Resilience is complicated

Our March/April editor's letter

Tara-Michelle Ziniuk

Cover illustration by Jessica Oddi

In her book, How To Lose Everything, writer and musician Christa Couture tells a story of loss and resilience. She loses her leg to cancer at a young age; she loses two sons early in their lives, and a marriage; another health scare threatens her career. Yet, she overcomes. She writes, “I think of something my Toronto therapist said once: ‘Resilience sucks.’ Meaning, resilience is born of suffering. A person doesn’t discover their capacity to survive until it is tested.”

Resilience seemed like an obvious theme to us, but a complex one. This issue marks our 55th anniversary as a publication. As you’ll learn in the timeline in our front section, This started in 1966 as a journal about education; it was one of the first alternative journals in North America. Publishing as an independent not-for-profit magazine takes resilience. We’ve published through changing political landscapes, the start and end of many progressive publications and projects; we’ve published with limited resources and funding delays. But we’ve published with a consistent mandate: to bring you stories and perspectives left out of the mainstream media. We often cover acts of resistance, but much of our regular coverage fits under the umbrella of resilience too.

So, how do we give respect to those who have survived and thrived without glorifying resilience itself ? How do we prioritize community supports, mutual aid, and government accountability and avoid any kind of “pull yourself up by the bootstraps” sentiment?

In “How to survive a dystopia,” Mari “Dev” Ramsawakh looks at what we can learn from the disability justice movement. Disabled people have long required the resources many non-disabled people have only recently come to need in the context of the pandemic. Disability activists have been dreaming and planning for what is needed to create utopias in the future, to go beyond survival. In “The cost of caring,” Mariyam Khaja looks at the experience of therapists during the pandemic. Often thought of to be superhuman and devoid of emotions themselves, therapists are burning the candle at both ends, and they’re burning out. In “Sobriety is a verb,” Niko Stratis looks at drinking as a coping mechanism and what changes when one takes on sobriety as an act of resilience.

In October, University of Ottawa professor Michael Orsini wrote a piece for Policy Options called “Stop asking us to be resilient.” In it, he suggests that it is time to retire the term resilience, that it is a “plastic word.”

He asks, “What if resilience is just another way of saying ‘get over it’? What if a positive attitude is not enough to pull you out of poverty?

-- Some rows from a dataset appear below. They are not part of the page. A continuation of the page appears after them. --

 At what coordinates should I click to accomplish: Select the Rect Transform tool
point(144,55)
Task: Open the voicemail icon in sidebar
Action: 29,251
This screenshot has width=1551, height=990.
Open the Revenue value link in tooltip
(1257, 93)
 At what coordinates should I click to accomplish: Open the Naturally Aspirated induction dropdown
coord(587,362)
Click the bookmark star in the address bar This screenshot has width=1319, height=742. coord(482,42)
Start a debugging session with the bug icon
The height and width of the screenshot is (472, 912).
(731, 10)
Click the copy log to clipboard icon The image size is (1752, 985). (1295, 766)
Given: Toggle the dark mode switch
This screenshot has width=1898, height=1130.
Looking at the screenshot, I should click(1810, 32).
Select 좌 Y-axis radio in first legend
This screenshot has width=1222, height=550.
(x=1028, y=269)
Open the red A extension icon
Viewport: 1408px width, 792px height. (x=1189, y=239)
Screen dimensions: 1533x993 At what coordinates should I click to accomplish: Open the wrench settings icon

What if dealing with hatred and racism is not made better by just not letting it get to you?” before explaining that “the resilience industry is rooted in an individual model of change, one that leaves untouched the structures and systems that are responsible for the trauma in the first place.” Is it possible, then, to respect the resilience people have mustered to-date, while pushing for large-scale systemic change that would eliminate the need for that in the future? We hope so.